Ready access to the records of our nation has always been what the National Archives is all about. But we must open up more—and we will—to provide access to ever-more-complex records in a digital world. And we have made our intentions clear in our own Open Government Plan.

Some of you have criticized my use of the term citizen archivist. I think you may not understand my intent. I have worked in research libraries my whole life, and one of the constants across all of those institutions, including the National Archives, is that we let researchers walk out with valuable information about our collections without leaving any of it behind. I have seen firsthand the benefits of tapping those resources.

The National Archives needs to capture the knowledge created by our researchers so that it is readily accessible for the next generation of researchers. To do that, we have to make it easy for the researchers to deposit their knowledge, and easy for the next researcher to find.

We have started a conversation with our constituents through our public blogs and public meetings.
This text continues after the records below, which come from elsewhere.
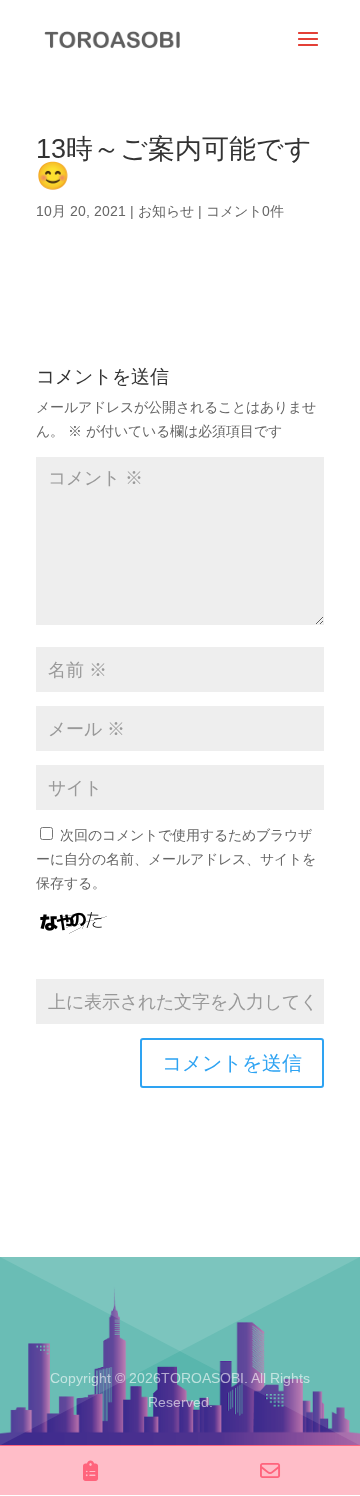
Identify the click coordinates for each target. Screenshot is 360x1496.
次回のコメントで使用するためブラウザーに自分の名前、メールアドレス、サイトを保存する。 (176, 859)
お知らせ (166, 211)
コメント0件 (245, 211)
It is clear from those venues that our researchers are eager to contribute. It is now incumbent upon us to create the mechanisms to make that contribution happen.

Internally, we are using Web 2.0 tools to foster discussions. As you may have heard, we have been instructed by OMB to prepare a 2012 budget that is ten percent below our 2011 budget, and then to prepare a second one that is fifteen percent below 2011. In July, we set up a forum in Idea Scale to allow the staff at the National Archives to participate in the discussions of how we should achieve those savings.

I have also created a Transformation Task Force charged with identifying the key issues, barriers, and opportunities for organizational effectiveness facing the National Archives today, and to recommend strategies that position us to flourish and lead in the future.

Physics has taught us that what once appeared chaotic is often quite orderly when viewed through the appropriate lens. We are fortunate to live in a time when grinding that new lens is called for. It is difficult work, and it takes the talents of a community of scholars to make it happen. I welcome each and every one of you to join us in these dialogues through the Web, or through the medium of your choice, to chart this new course.